** Start Document segment **
Saturday Night Fever Dreams
This week we speak to Richard Ruane, behold an infinity of ships and embrace cosmic horror storytelling...
After last week’s love letter to Warhammer 40,000 Rogue Trader we head back into the indie underground this week as we speak to Richard Ruane, creator of the ENNIE Award winning Moonlight on Roseville Beach, and take a look at two wonderful looking titles currently crowdfunding, An Infinity of Ships and the 2nd edition of Lovecraftesque.
There’s lots to get through so we won’t keep you from the good stuff but just to hammer home the point that the first four issues of Wyrd Science are still free to download on Itch & DriveThruRPG, with print copies up to 50% off on our webstore (and warning there’s less than 20 copies of issue 2 left).
It’s been great seeing so many people who haven’t read the magazine yet give it a go over the past couple of weeks, so thank you to everyone that has helped spread the word, with so many routes to raising awareness degraded or closed off now everything helps hugely. Now we just need to get Matt Mercer or, hey why not, Taylor Swift to be seen in public reading the mag. Matt, T-Swizzle - our inbox is always open.
Right, on that note I hope you enjoy the rest of The Gazetteer as we’re off to bury ourselves in West End Games’ 1987 Star Wars RPG.
John x
Richard Ruane (R. Rook Studio)
We haven’t done a Wyrd Scene feature here for a bit but with a new hardback edition of Moonlight on Roseville Beach currently on Kickstarter we figured now was a pretty good time to check in with its creator Richard Ruane.
Making his name as a writer and editor for tabletop RPGs for White Wolf Publishing, Richard has gone on to enjoy a flourishing career with his own R.Rook Studio, nominated for the IGDN Groundbreaker Award in both 2020 and 2021 for Dark Designs in Verdigris and Barrow Keep respectively, before winning a Judge's Spotlight Award at this year's ENNIEs for Moonlight on Roseville Beach.
Taglined ‘A Queer Game of Disco and Cosmic Horror’ Roseville Beach is a rules-lite horror RPG the game is set in the eponymous seaside resort in 1979, a predominantly queer community beset by eldritch forces.
** End Document segment **
** Start Recorded information **
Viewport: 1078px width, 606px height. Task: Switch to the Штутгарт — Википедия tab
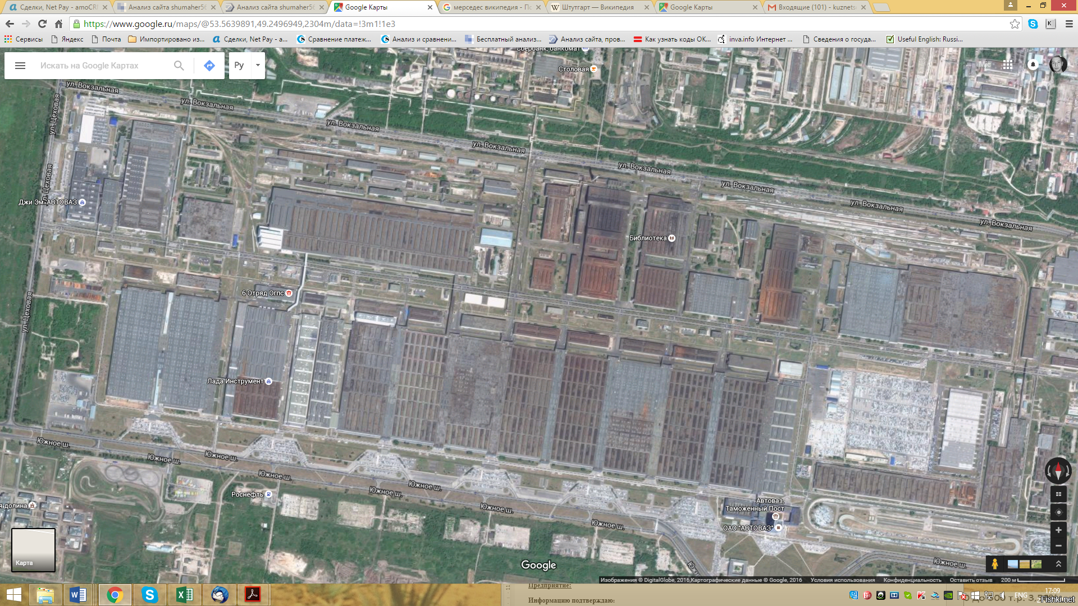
** End Recorded information **
Task requirements:
[1] Return the passage of the Wyrd Science newsletter starting with "Right, on that" and going on through "creator Richard Ruane.".
[2] Answer these questions from the Wyrd Science newsletter:
(a) In what year is Moonlight on Roseville Beach set?
(b) Which game is the newsletter's team heading off to bury themselves in?
(c) How many print copies of issue 2 are said to be left?
[3] Write what comes next in the Wyrd Science newsletter, picking up after its last sentence.
The data has no connection to the Wyrd Science newsletter.

Responses:
[1]
Right, on that note I hope you enjoy the rest of The Gazetteer as we’re off to bury ourselves in West End Games’ 1987 Star Wars RPG.
John x
Richard Ruane (R. Rook Studio)
We haven’t done a Wyrd Scene feature here for a bit but with a new hardback edition of Moonlight on Roseville Beach currently on Kickstarter we figured now was a pretty good time to check in with its creator Richard Ruane.

[2]
(a) 1979
(b) West End Games' 1987 Star Wars RPG
(c) Less than 20

[3]
The original paperback version of Roseville Beach first appeared on Kickstarter back in 2021 and the game has picked up a devoted following since, not least thanks to the spectacular art direction by Dai Shugars, which beautifully realises the pulp themes.
We’re delighted to see the game get a more deluxe re-release, with several new mysteries also available, and caught up with Richard to see what had been inspiring him of late.
What are you… Playing?
I'm all tabletop right now, and I just wrapped up playing in a two-year campaign of Trail of Cthulhu and a short campaign of Under Hollow Hills. I'm currently running Beyond the Wall for friends and about to launch a short campaign of Moonlight on Roseville Beach at my FLGS.
… Listening To?
I'm weird and my writing projects mostly involve throwing myself into a topic/setting/period like a fanatical Stanislavkian actor. Since I'm working on Dim All the Lights, I'm pretty much living in 1979 right now. There's a good bit of Donna Summer, Abba, and Thelma Houston, but also Springsteen, Patti Smith, The Buzzcocks, The Clash, Curtis Mayfield, The Runaways, and Gil Scott-Heron. When I escape the 70s, I keep finding myself only getting as far as The Pogues.
… Reading?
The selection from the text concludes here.